We sequenced approximately 800 base pairs of the 5′-upstream region from the translation initiation codon and all of the 32 exons of the cMOAT/MRP2/ABCC2 gene after performing a single polymerase chain amplification reaction using multiplex primers, which are essentially described by Toh et al. (1999). DNA that was extracted from the cells was used as a template. The amplification and sequencing were done as previously described (Nakamura et al., 2001).

Results and Discussion

We sequenced the 800 base pairs of the 5′-upstream region and all the exonic regions of the cMOAT/MRP2/ABCC2 gene. As for the nucleotide position, the adenine of the translation initiation codon, ATG, was set as the nucleotide position 1. Frequently appearing nucleotide variations (c-24t, g1249a, and c3972t) were consistently observed between the present study and the article by Ito et al. (2001). Three additional polymorphic sites were found in the 5′-upstream region, and 19 variations that were not reported by Ito et al. (2001) (Table 1) were detected in the exons. Of those, 12 nucleotide changes were nonsynonymous, and the frequency for c1457t (T486I) was approximately 0.03 (Table 1). In exon 8, a deletion of seven adenines was observed resulting in a frameshift.

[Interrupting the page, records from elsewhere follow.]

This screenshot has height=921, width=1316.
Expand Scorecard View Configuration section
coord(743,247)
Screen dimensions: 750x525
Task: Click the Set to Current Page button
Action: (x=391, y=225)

A strong association was observed between the c-24t and c3972t substitutions. The statistical analyses gave a χ² value of 106.6, with degrees of freedom of 4 and a p value less than 0.0001 using the program Prism 3.0 (GraphPad Software, San Diego, CA).

The amino acid substitutions S789F (c2366t) and S1367C (c4100g) were reportedly located in nucleotide binding domains 1 and 2, respectively, those of V417I (g1249a) and T486I (c1457t) in membrane-spanning domain 2, and that of Q1019H (g3057t) in membrane spanning domain 3 (Toh et al., 1999). Basic amino acids that have a key functional role in drug transport have been identified for human MRP2 (Ryu et al., 2000). None of the amino acid alterations in the present study (Table 1) were found to be located within the Walker A, B, and C motifs or to be the basic amino acids in the transmembrane domains (TMs). It was strongly suggested that functional changes by the V417I, S789F, D883N, Q1019H, N1244K, S1367C, and C1515Y alterations seemed to be worth assessing because the TM1 to TM5 domains (200 N-terminal amino acids) were dispensable for transportation of substrates (Ryu et al., 2000). In the SNP database of National Center for Biotechnology Information, c-24t, c56t (P19L), and g4290t were registered with accession numbers of rs717620, rs927344, and rs1137968, respectively, indicating the usefulness of searching for possible novel SNPs from established cell lines.

In the present study, we have found a number of novel SNPs, including nonsynonymous ones in the cMOAT/MRP2/ABCC2 gene of 72 cell lines of Japanese subjects. The c-24t associated with c3972t may be of importance in the regulation of the cMOAT/MRP2/ABCC2 gene.